One of the popular cold storage wallets provides double-sided tiles for users to put in the first four letters of each of their 24 words (96 characters total).

They include ~245 double sided tiles, plus some blanks.

By my math on the BIP39 wordlist, they should need to provide ~485 double sided tiles to provide for every valid 24 word mnemonic.

I simply calculated, for each letter, the worst case 24 word combination, then added up how many of each letter I would need, then divided by 2 since the tiles are double sided.

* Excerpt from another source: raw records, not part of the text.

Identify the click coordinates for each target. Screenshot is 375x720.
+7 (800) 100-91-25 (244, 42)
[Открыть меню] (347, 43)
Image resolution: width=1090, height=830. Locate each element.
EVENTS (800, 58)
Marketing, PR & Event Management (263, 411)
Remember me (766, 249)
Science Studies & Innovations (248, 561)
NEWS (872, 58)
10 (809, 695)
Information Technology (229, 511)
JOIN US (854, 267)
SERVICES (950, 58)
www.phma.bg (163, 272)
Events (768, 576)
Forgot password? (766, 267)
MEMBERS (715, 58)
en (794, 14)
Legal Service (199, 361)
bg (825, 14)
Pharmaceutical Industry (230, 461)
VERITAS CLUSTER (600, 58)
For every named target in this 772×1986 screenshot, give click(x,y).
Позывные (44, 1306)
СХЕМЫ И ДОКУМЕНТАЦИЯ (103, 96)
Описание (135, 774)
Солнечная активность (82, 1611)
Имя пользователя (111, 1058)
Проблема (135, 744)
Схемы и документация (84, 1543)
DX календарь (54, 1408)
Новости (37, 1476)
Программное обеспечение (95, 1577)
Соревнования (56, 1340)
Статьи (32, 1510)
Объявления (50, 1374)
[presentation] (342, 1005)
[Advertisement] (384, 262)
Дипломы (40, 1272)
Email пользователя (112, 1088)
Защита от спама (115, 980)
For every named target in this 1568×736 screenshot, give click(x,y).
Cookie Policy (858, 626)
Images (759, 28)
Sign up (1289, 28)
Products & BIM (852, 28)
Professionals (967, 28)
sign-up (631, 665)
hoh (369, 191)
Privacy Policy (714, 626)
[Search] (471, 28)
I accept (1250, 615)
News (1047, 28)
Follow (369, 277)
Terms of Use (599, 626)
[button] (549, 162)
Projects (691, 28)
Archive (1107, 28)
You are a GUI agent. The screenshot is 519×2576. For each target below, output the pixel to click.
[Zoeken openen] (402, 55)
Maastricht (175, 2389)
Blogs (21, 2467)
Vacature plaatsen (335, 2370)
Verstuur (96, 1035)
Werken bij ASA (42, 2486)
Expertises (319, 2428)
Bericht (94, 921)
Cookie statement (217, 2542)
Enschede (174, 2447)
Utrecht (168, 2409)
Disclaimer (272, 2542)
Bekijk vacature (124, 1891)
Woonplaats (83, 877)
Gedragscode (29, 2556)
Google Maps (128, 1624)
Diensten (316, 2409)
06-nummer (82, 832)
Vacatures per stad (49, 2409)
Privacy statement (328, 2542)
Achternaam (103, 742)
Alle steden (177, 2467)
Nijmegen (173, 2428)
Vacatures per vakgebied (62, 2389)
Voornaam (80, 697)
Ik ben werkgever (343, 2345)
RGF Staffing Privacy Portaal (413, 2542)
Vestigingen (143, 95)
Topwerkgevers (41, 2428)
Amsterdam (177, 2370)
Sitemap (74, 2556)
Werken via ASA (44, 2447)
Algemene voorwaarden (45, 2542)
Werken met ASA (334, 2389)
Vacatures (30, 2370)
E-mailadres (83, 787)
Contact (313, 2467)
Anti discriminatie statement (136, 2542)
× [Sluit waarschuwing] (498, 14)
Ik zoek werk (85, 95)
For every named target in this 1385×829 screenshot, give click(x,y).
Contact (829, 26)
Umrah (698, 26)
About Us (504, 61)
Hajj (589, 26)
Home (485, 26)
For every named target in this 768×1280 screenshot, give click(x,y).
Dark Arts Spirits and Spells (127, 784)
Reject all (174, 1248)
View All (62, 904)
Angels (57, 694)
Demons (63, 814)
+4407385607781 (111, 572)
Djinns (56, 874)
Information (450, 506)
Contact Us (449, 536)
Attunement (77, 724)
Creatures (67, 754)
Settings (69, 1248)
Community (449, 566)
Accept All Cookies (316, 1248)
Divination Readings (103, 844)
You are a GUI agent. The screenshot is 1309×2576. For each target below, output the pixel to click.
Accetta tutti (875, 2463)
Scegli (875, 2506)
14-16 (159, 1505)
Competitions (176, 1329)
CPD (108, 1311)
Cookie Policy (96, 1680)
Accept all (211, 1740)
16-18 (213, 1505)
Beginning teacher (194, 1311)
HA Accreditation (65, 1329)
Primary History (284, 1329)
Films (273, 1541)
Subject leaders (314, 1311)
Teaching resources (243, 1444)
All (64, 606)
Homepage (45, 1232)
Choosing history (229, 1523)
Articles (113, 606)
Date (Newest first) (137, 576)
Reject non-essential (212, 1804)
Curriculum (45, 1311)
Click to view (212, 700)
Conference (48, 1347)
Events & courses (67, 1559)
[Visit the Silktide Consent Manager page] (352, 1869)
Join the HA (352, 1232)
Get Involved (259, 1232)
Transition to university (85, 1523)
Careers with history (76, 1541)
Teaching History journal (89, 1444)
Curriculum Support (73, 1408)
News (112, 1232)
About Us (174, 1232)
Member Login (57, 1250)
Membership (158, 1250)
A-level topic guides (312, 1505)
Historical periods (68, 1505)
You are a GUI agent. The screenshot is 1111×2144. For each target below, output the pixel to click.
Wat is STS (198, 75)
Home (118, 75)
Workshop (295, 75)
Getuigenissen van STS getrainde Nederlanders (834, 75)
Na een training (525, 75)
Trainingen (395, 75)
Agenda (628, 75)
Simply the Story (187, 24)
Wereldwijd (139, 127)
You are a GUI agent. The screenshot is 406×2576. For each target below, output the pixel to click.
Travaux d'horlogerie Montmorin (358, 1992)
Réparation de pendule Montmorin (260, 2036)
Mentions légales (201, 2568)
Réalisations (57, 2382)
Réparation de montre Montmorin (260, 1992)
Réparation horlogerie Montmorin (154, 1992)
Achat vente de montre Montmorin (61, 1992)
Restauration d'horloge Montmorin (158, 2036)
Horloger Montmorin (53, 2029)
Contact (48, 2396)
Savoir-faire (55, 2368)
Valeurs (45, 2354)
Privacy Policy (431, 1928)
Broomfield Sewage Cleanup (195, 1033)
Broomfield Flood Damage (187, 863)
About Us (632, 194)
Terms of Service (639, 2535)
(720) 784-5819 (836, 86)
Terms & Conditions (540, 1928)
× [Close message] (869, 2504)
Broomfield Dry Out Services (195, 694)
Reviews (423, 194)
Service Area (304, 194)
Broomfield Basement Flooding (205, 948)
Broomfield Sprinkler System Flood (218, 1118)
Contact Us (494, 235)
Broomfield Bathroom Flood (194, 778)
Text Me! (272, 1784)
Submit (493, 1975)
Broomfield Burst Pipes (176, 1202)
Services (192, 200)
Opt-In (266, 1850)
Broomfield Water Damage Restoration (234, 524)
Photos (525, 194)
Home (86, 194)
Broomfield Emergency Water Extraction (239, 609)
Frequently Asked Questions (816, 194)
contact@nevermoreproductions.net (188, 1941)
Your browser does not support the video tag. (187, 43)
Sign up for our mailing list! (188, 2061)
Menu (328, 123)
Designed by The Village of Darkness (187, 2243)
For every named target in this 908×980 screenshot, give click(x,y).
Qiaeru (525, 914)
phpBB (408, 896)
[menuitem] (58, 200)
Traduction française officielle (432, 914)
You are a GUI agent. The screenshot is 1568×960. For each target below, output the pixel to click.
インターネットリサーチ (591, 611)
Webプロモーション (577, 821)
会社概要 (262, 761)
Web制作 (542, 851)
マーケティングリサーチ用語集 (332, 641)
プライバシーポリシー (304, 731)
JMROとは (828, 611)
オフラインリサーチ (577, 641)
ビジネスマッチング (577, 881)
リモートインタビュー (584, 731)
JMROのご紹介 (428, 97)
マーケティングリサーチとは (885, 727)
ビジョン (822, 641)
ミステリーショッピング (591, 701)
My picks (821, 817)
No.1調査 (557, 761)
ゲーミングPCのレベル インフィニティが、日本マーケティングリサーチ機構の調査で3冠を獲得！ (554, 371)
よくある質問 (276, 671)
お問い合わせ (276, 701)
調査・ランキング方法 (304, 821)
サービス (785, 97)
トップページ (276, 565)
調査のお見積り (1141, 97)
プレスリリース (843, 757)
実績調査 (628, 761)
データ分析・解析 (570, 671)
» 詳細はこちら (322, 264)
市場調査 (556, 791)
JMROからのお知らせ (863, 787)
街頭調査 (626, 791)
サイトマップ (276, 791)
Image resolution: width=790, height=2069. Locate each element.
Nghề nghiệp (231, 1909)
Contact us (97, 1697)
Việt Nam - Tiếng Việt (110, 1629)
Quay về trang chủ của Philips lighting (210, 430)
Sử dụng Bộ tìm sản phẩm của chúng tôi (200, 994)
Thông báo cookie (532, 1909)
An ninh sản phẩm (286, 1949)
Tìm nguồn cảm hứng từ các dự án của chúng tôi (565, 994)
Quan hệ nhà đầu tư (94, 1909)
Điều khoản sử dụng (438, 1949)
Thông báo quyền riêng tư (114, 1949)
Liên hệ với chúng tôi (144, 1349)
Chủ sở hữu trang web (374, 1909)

Is there something I'm missing here?

Thanks!

EDIT I have found at least one flaw in my reasoning. The last word is a checksum, so not entirely random. But accounting for this only saves us 33 letter tiles!

LoyQrtlomd

Posted 2018-02-12T03:33:17.157

Reputation: 11

Perhaps you'd like to explain how you calculated the "worst case" combination - it would be easier to check your calculation than to try and redo it. There may also be an issue with double sided tiles, since not all combinations can be used together.Nate Eldredge 2018-02-12T03:54:14.297

But for practical purposes, you don't need to be able to handle all possible mnemonics, so long as you can handle a pretty large percentage (say 99.99%). I would bet the 245 provided tiles can do that. If you are unlucky and get one that doesn't work, you can have your wallet generate a different one and send all your coins there.Nate Eldredge 2018-02-12T03:56:17.190

Worst case combo was calculated by, with the letter A for example, finding the 24 words in the list with the most As in the first four letters (since one only needs to store the first four letters). There are 37 words with 2 As in the first four letters, and none with 3 As, so the worst case for A is 48 As in a seed.LoyQrtlomd 2018-02-12T04:00:05.263

Cutting off the long tails by only providing for some large majority is interesting, but I can't help but think that there is something more I'm missing.LoyQrtlomd 2018-02-12T04:01:38.827

No, I think your logic is fine. It's clear that 245 tiles can't account for all possible mnemonics.Nate Eldredge 2018-02-12T04:12:32.333

I have found at least one flaw in my reasoning. The last word is a checksum, so not entirely random. But accounting for this only saves us 33 letter tiles!

(also added as an edit to original post) – LoyQrtlomd 2018-02-12T19:06:46.733

No answers